=== Section Start ===
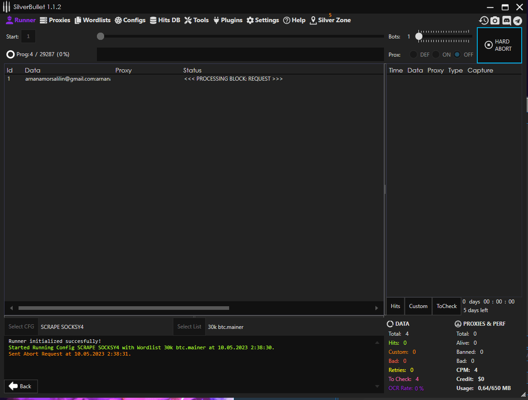
Task: Click the Start number input field
Action: point(28,36)
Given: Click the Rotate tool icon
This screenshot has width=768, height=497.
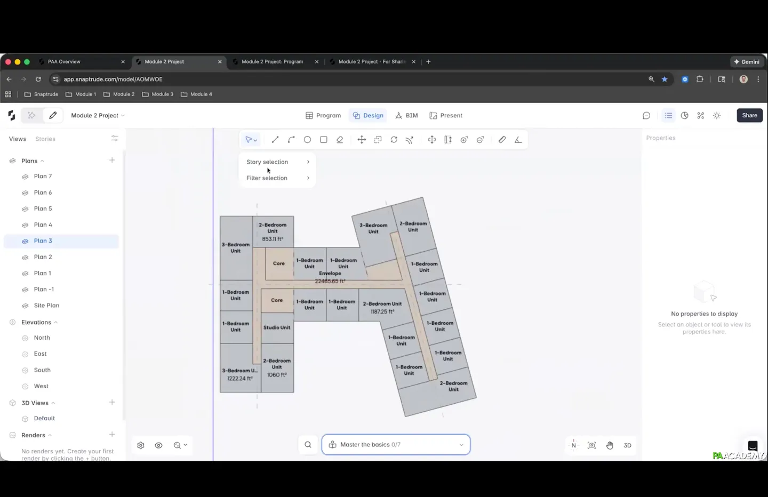Looking at the screenshot, I should point(394,140).
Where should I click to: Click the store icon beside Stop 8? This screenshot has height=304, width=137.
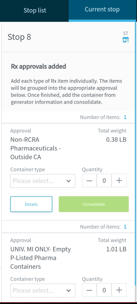[x=125, y=40]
=== Section End ===
● Task brief
Reproduce, exactly and with no pictures, the lines from the line containing "Given: Click the Rotate tool icon" through the closing line of the data above, keeping both ends.

● Task solution
Given: Click the Rotate tool icon
This screenshot has width=768, height=497.
Looking at the screenshot, I should point(394,140).
Where should I click to: Click the store icon beside Stop 8? This screenshot has height=304, width=137.
[x=125, y=40]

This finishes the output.